** Passage provided **
A U.S. Senator should know better

I’ve been watching the confirmation hearing for Justice Sonia Sotomayor. She’ll be replacing Justice David Souter, who was one of the staunchest defenders of the separation of church and state, but we don’t yet know her views.

I perked up when I heard someone mentioning prayer during the hearing. Turns out it was Sen. Jeff Sessions (R-AL). I tracked down his prepared statement, and it turns out to have been this gem:

We have seen federal judges force their own political and social agenda on the nation, dictating that the words “under God” be removed from the Pledge of Allegiance[2] and barring students from even silent prayer in schools.[3]

I’m dying to know what those footmarks are, because I can’t find them actually citing anything.

Regarding [2], I assume he’s referring to Michael Newdow’s famous case against Elk Grove. It’s a bit of a stretch to say that judges’ interpretation of the Establishment Clause is “forcing their own political and social agenda on the nation,” but at least I know what he’s talking about. I think he’s wrong, but he’s in this version of reality.

** Supplied material **
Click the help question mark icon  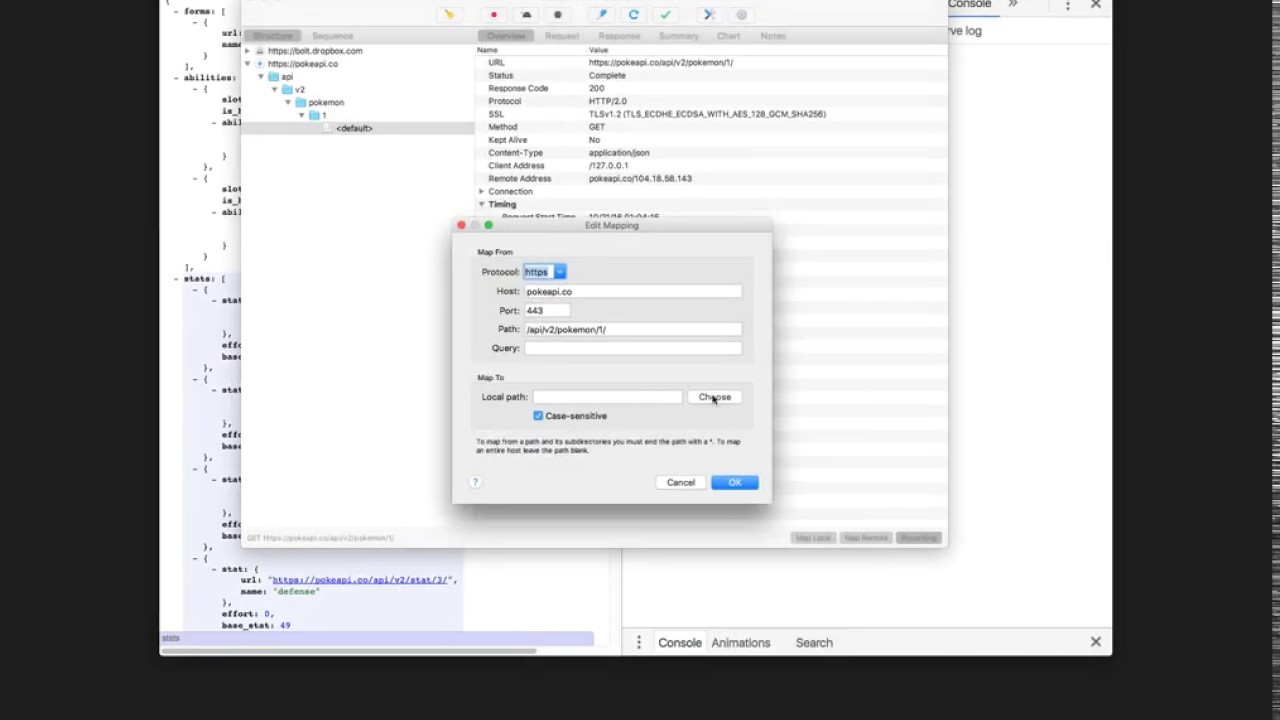click(x=475, y=482)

** Instructions to follow **
Please reproduce the Sotomayor hearing post starting at "I’m dying to" and ending at "version of reality.". The listing is separate from the post on the Sotomayor hearing.

** Result **
I’m dying to know what those footmarks are, because I can’t find them actually citing anything.

Regarding [2], I assume he’s referring to Michael Newdow’s famous case against Elk Grove. It’s a bit of a stretch to say that judges’ interpretation of the Establishment Clause is “forcing their own political and social agenda on the nation,” but at least I know what he’s talking about. I think he’s wrong, but he’s in this version of reality.